_WHAT IS BEING ASKED_:
Transcribe the records verbatim, from the line containing "Task: Click the import contacts question text" through the last line of the records, both ends included.

>> Begin AVAILABLE RECORDS

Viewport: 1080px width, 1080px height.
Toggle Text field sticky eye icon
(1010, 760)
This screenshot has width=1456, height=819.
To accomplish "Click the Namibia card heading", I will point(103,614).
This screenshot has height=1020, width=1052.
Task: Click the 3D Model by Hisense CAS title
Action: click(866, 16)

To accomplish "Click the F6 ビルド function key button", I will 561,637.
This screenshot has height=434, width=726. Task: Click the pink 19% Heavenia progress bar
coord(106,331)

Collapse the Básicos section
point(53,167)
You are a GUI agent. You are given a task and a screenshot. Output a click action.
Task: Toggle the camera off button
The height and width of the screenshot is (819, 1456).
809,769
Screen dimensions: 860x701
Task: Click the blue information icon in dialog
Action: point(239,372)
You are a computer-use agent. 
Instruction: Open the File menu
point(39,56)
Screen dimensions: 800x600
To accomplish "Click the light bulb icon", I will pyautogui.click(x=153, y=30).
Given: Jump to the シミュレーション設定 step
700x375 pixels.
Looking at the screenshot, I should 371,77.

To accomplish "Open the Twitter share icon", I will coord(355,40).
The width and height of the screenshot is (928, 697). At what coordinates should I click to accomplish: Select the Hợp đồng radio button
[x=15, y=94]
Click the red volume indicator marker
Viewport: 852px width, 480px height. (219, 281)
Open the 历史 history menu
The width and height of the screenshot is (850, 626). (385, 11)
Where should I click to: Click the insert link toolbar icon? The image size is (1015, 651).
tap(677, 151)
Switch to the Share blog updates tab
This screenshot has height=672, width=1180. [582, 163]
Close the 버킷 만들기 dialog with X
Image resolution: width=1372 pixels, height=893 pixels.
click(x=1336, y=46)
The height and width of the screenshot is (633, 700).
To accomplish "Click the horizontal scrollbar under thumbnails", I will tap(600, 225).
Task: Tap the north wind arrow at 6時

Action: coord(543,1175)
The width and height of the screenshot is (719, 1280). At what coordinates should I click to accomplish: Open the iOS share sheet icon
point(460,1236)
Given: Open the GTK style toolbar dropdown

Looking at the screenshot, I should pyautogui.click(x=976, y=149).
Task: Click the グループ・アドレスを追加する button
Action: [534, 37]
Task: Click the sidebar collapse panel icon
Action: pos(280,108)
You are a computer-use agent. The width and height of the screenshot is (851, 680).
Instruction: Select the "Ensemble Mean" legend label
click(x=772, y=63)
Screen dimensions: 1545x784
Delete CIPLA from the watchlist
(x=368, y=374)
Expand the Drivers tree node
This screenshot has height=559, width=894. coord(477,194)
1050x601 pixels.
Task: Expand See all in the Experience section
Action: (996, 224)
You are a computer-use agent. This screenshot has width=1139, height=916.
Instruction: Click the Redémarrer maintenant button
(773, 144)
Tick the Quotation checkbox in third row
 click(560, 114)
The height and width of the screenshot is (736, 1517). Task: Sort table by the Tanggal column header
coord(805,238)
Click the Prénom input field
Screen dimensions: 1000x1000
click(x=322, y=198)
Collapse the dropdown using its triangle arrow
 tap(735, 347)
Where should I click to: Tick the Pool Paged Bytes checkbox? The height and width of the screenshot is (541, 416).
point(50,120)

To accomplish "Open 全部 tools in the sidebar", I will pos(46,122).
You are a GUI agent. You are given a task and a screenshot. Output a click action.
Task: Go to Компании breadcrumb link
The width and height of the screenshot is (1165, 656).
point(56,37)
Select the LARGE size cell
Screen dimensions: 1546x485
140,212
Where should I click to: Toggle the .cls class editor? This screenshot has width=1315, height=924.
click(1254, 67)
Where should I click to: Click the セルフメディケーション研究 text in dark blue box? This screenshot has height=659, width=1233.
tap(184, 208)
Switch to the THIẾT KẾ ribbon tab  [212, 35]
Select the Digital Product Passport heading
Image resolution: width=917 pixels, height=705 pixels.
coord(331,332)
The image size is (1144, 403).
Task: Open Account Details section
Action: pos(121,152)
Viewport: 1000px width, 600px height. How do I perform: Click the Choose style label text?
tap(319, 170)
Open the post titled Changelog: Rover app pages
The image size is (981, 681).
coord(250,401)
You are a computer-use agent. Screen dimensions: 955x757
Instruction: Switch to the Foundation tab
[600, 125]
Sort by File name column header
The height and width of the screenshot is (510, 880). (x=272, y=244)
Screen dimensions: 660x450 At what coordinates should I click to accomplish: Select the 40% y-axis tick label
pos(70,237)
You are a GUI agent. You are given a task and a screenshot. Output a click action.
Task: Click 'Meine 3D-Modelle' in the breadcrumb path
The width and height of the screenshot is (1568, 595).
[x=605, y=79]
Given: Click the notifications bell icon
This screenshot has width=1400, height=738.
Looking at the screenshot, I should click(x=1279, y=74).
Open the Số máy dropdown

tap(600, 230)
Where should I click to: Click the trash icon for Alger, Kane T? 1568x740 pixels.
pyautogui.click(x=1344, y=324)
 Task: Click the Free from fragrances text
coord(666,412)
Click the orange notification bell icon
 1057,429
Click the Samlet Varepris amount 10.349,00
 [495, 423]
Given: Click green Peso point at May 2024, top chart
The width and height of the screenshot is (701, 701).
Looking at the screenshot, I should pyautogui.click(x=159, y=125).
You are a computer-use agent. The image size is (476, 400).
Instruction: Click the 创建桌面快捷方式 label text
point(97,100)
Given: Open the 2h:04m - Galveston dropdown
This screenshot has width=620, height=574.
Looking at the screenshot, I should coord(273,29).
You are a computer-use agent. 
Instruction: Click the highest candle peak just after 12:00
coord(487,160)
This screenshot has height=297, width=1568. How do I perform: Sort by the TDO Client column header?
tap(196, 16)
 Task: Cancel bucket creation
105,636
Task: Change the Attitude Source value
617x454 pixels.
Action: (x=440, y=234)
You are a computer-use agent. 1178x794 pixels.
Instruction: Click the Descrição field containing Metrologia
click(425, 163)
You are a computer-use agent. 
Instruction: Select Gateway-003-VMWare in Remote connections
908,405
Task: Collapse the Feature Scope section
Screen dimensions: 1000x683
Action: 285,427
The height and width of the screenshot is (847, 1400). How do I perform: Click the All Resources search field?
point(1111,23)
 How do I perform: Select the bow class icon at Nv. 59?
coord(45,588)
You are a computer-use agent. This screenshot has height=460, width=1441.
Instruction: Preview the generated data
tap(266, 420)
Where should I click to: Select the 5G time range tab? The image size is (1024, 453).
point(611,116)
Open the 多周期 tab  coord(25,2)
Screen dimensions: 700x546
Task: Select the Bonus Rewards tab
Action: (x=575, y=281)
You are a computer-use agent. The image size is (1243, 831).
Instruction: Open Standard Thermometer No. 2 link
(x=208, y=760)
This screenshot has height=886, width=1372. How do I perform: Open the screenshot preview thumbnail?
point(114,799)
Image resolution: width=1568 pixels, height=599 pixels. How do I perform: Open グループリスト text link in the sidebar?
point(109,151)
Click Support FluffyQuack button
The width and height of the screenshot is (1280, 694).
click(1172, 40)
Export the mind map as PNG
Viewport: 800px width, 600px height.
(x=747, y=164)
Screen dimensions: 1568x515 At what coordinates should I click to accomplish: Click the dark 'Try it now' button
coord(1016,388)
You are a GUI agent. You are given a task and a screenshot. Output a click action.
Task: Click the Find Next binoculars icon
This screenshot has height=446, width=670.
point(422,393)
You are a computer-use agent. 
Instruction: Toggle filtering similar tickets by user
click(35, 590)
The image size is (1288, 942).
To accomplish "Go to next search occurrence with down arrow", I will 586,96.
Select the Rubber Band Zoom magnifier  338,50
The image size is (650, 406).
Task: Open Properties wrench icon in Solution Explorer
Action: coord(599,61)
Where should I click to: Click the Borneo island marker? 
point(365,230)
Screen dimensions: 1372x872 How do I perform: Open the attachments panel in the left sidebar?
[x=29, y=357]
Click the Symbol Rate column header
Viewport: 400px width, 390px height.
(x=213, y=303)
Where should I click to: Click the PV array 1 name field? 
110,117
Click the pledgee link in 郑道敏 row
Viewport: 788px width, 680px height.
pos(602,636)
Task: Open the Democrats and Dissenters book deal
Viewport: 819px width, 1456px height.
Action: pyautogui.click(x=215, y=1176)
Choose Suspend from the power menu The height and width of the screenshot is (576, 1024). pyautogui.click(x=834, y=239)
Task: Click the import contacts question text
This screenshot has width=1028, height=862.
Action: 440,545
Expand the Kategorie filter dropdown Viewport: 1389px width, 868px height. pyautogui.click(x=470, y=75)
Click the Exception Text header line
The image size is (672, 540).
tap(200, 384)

>> End AVAILABLE RECORDS

_SOLVED PROBLEM_:
Task: Click the import contacts question text
This screenshot has width=1028, height=862.
Action: 440,545
Expand the Kategorie filter dropdown Viewport: 1389px width, 868px height. pyautogui.click(x=470, y=75)
Click the Exception Text header line
The image size is (672, 540).
tap(200, 384)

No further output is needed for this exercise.